Berlin tries to rekindle flame
Proud Germans like to say the name of their capital city, Berlin, has something to do with bears, reports Pramit Pal Chaudhuri.world Updated: Jun 15, 2007 03:04 IST
Proud Germans like to say the name of their capital city, Berlin, has something to do with bears. Berliners, who tend to have a streak of cynical humour, says it derives from the word for “swamp”. The city was built on a marsh that was drained and covered with sand. When you walk the streets encounter a nose-wrinkling odour, Berliners tell you “it’s just some swamp gas”.
You would never guess Berlin had such poor beginnings from the look of the city centre. Thanks to having had its capital three-quarters levelled during World War II and then tortured by Stalinist monstrosities, Germany has mastered the craft of recreating architectural wonders from photographs and blueprints. There’s even a name for this technique which roughly translates as “new old architecture”.
However, the sand and swamp has meant Berlin is notable for its low skyline. Few, if any, buildings go beyond five storeys making the city centre, especially on a sunny summer’s day, look like the centre of a small town with a long past.
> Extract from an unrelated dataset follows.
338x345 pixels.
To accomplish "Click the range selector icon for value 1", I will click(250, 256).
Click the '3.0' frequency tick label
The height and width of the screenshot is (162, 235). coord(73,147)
German foreign policy is about rebuilding right now. The government believes it is on a slow but steady path to restoring relations with the US. It will be a lot easier when George W. Bush steps down, but even the White House’s present chastened demeanour is giving Berlin hope it can restore a bilateral relationship that was once the heart of the Atlantic Alliance.
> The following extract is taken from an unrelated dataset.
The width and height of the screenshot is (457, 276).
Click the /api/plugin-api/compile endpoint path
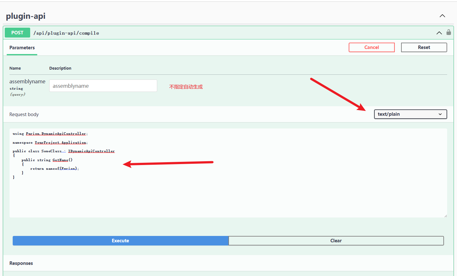[x=66, y=33]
It still seems a bit unbalanced: Germans says there’s plenty common ground with the US in Africa — the Pentagon’s new Africa Command is based in Germany, but a lot of differences over global warming and the West Asia. However, US diplomats in Berlin agree things have not been so cozy in a long time.
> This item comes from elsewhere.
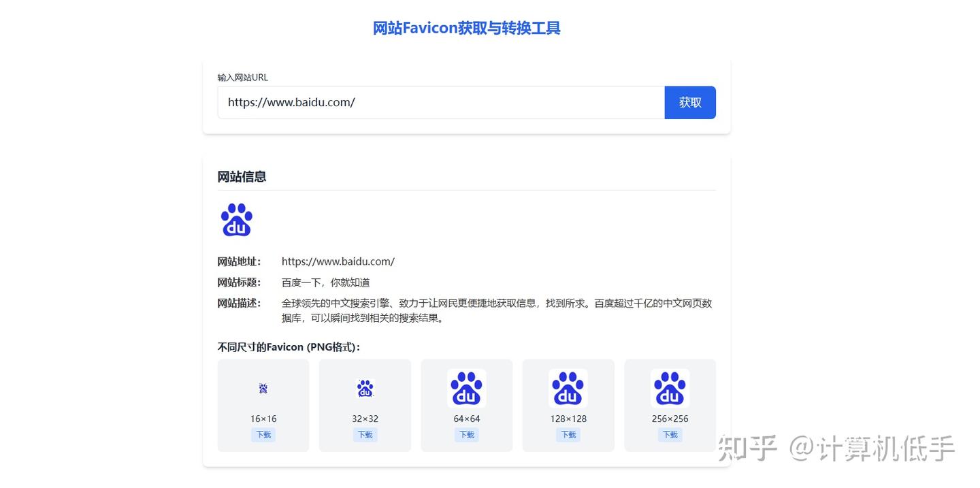980x488 pixels.
Task: Download the 32×32 favicon PNG
Action: tap(365, 434)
Berlin also seems a little baffled about what to do with the new Empire of Spooks that is arising in Moscow. Assassinating critics with $24 million worth of polonium is a remarkable display of an “I don’t give a damn” attitude. No one in Berlin seemed surprised that Russia rejected the European Union’s Energy Charter — designed to commit the Kremlin to not send political diktats down its gas pipelines.
Brown backs off
Over in Blighty, the mood is quite the opposite. The soon-to-be prime minister, Gordon Brown, is seen as “less flash, more reflection” than Tony Blair. After six years of being taunted as Washington’s poodle (all the more irritating because it’s a French dog) Brown’s greater reserve about the Cousins is being welcomed by most in Whitehall . “You’ll find Brown a much more cerebral type,” say British officials weary of Blair’s policy-making by instinct.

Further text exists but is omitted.